▸ Your instructions
Every line below containing the word "stars" should be found and copied.
────────────────────
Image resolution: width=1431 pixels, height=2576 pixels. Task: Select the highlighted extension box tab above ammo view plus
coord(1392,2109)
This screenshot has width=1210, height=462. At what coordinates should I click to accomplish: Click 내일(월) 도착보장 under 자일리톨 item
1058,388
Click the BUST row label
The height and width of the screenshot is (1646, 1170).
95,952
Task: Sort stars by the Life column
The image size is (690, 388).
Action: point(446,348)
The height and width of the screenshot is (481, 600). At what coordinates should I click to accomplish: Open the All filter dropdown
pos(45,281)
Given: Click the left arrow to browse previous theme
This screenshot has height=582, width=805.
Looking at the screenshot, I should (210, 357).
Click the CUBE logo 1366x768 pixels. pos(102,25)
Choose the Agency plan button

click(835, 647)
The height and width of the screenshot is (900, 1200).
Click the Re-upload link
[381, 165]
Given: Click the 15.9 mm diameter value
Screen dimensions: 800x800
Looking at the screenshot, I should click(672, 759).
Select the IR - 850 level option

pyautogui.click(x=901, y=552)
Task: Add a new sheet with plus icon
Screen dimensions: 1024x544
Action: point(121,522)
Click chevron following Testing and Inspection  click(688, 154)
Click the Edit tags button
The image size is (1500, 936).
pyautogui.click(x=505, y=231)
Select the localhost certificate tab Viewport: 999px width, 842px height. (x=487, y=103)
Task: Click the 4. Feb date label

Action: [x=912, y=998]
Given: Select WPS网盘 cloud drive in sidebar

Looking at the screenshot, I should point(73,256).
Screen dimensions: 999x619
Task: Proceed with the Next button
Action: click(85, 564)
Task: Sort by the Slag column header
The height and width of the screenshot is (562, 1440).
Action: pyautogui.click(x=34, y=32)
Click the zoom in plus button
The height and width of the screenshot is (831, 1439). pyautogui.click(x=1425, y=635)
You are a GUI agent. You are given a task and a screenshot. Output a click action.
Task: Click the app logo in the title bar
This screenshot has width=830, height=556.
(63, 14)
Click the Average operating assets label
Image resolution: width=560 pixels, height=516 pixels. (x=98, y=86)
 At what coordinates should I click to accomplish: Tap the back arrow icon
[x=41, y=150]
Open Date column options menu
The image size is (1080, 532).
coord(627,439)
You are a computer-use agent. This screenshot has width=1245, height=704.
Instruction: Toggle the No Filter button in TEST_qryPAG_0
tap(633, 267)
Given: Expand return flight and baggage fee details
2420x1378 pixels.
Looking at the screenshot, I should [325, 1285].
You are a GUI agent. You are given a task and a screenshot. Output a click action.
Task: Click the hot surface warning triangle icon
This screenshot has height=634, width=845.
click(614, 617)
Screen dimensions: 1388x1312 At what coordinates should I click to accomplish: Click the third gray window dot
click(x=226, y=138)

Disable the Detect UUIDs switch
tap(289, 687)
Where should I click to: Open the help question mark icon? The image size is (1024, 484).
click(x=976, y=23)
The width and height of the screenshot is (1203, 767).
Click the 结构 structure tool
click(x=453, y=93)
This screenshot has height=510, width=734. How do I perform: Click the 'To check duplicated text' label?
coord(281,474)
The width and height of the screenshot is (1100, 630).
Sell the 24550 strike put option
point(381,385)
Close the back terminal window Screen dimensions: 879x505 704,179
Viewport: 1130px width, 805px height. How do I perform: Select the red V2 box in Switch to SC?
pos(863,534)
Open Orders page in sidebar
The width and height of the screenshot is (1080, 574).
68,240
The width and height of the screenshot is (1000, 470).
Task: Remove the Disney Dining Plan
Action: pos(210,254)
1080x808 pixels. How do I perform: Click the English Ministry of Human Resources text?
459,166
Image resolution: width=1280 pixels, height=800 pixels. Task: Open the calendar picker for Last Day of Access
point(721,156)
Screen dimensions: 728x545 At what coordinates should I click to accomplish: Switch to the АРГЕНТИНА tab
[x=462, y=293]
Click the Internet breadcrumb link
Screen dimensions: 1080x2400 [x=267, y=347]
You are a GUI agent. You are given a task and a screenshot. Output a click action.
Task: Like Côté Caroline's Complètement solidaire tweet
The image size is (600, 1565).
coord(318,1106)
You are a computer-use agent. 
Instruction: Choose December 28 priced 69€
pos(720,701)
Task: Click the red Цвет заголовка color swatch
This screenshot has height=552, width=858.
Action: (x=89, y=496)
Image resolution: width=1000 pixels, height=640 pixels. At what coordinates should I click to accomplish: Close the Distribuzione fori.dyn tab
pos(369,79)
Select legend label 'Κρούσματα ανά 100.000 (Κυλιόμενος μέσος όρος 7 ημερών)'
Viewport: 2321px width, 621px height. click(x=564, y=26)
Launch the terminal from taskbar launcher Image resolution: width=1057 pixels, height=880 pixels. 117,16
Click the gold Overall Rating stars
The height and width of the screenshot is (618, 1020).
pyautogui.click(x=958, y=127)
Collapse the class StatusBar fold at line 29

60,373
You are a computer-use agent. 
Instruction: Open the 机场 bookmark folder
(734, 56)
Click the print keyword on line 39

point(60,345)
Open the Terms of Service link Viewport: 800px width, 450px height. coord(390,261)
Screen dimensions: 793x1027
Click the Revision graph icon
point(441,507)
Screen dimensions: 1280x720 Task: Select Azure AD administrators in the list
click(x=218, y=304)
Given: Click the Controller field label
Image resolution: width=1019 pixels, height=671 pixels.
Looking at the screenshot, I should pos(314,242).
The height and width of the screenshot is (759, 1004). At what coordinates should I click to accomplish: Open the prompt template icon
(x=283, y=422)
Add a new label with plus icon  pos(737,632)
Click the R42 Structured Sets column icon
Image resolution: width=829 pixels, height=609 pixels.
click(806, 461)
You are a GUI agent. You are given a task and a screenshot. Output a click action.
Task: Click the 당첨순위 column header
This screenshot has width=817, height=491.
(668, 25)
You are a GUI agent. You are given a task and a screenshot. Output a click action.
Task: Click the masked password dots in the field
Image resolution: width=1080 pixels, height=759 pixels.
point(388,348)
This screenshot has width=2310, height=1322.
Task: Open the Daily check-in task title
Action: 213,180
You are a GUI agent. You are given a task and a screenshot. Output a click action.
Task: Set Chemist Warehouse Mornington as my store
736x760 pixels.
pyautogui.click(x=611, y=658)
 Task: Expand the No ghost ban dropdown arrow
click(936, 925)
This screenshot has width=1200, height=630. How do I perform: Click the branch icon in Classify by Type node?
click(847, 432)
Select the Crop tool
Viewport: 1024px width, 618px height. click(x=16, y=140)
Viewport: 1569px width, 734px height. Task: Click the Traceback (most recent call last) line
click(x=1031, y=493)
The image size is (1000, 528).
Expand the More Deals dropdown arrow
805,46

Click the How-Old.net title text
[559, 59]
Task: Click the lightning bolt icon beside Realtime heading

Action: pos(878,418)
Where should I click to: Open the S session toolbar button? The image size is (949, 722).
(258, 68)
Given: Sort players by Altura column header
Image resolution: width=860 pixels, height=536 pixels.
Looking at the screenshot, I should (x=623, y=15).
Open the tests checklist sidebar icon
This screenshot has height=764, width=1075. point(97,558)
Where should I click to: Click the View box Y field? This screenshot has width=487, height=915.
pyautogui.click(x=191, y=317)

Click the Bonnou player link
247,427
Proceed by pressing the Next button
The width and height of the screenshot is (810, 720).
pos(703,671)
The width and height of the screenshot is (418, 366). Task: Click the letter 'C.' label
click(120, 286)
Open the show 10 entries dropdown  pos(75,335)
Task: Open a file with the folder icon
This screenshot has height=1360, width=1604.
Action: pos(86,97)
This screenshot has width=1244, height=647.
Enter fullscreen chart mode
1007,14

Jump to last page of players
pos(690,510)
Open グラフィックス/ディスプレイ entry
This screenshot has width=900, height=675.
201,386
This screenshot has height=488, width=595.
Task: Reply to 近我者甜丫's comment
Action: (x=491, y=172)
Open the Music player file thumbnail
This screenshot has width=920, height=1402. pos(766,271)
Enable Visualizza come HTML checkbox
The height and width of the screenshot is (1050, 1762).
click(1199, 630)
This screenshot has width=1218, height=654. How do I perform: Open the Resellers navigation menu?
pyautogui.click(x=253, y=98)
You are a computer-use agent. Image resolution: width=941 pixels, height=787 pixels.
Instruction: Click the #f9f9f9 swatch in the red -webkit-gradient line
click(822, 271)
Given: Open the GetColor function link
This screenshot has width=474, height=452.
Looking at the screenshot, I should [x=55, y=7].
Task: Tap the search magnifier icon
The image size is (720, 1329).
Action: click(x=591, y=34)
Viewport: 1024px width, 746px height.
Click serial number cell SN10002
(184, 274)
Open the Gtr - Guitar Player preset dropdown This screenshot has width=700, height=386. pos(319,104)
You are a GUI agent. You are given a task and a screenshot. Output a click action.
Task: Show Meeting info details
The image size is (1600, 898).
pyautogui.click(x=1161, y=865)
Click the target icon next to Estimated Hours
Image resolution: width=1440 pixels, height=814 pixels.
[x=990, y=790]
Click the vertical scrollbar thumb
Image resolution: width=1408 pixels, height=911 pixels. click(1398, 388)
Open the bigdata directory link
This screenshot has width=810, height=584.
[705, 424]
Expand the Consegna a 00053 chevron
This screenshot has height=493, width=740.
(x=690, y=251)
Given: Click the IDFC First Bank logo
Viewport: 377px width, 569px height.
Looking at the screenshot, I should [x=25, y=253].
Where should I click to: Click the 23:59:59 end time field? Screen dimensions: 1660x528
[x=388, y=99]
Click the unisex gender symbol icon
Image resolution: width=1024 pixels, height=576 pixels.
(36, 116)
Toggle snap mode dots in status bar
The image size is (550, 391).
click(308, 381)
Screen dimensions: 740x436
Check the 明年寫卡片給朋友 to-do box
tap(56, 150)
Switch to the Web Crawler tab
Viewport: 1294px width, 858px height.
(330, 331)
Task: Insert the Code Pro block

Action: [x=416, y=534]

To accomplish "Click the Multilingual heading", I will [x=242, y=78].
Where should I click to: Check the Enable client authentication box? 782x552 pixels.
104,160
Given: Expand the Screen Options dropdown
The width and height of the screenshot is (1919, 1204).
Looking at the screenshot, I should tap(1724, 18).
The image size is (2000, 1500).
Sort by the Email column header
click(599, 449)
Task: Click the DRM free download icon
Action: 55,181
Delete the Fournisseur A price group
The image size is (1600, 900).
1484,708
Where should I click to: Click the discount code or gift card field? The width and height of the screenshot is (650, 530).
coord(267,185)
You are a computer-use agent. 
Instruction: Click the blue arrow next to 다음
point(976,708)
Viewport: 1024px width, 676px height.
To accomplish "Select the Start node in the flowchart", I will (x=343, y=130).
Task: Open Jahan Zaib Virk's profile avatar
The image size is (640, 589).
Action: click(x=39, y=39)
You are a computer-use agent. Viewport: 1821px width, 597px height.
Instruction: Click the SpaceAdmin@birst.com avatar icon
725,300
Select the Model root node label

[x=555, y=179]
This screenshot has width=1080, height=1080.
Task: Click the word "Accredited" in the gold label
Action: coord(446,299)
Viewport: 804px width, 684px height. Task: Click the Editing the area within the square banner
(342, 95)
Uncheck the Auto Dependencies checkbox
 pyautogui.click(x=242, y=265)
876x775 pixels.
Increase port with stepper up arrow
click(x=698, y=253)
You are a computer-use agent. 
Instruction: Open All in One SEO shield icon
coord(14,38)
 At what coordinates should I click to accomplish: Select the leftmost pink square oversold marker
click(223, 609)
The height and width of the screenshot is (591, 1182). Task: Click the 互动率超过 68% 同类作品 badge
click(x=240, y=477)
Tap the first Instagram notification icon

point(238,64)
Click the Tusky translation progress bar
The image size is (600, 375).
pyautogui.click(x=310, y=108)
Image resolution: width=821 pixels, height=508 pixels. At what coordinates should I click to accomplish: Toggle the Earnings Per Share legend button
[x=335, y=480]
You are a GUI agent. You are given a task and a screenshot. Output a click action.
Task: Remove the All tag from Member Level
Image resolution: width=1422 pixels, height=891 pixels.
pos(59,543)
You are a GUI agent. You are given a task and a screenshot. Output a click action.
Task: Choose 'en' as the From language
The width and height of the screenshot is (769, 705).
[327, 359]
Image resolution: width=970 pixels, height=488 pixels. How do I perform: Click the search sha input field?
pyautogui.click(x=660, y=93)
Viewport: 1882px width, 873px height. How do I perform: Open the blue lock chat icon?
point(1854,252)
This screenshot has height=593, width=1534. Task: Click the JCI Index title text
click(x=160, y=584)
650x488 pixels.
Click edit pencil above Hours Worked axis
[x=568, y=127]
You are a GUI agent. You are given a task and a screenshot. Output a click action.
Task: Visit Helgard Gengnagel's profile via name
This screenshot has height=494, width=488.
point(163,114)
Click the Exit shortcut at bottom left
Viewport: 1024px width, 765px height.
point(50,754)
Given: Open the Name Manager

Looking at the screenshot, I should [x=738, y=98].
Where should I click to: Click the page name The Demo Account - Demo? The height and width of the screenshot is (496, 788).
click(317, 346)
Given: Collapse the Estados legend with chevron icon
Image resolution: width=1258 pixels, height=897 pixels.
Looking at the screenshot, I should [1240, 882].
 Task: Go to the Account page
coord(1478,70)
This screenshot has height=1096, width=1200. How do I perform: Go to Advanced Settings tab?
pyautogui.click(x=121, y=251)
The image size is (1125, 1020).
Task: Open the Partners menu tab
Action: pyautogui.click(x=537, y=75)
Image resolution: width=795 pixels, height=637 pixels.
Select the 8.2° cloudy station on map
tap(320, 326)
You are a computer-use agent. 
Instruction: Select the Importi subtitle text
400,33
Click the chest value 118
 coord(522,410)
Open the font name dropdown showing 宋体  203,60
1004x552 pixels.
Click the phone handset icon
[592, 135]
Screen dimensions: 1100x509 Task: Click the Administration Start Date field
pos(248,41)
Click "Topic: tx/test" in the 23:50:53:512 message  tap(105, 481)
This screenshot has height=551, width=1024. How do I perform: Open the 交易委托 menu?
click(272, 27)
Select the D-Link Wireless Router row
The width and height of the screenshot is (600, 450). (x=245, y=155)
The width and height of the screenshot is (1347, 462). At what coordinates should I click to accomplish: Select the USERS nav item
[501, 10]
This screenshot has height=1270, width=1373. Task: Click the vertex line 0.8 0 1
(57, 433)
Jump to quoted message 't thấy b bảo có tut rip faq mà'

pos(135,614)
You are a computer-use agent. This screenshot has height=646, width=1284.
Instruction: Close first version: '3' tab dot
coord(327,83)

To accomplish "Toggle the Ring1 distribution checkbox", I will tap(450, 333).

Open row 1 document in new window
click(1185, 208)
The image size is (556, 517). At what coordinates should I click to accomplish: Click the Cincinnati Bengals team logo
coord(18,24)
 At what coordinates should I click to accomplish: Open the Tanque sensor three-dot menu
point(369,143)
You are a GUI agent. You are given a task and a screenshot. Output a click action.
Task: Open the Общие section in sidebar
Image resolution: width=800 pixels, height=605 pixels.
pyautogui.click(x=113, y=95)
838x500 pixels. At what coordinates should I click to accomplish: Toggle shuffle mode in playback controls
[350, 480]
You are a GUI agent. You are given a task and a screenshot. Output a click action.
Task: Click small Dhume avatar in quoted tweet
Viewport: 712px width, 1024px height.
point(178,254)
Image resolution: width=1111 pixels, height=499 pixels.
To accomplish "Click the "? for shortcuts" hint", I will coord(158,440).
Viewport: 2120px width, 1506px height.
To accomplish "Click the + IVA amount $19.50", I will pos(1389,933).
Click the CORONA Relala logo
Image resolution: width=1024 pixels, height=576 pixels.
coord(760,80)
────────────────────
▸ Solution
Task: Sort stars by the Life column
Click the gold Overall Rating stars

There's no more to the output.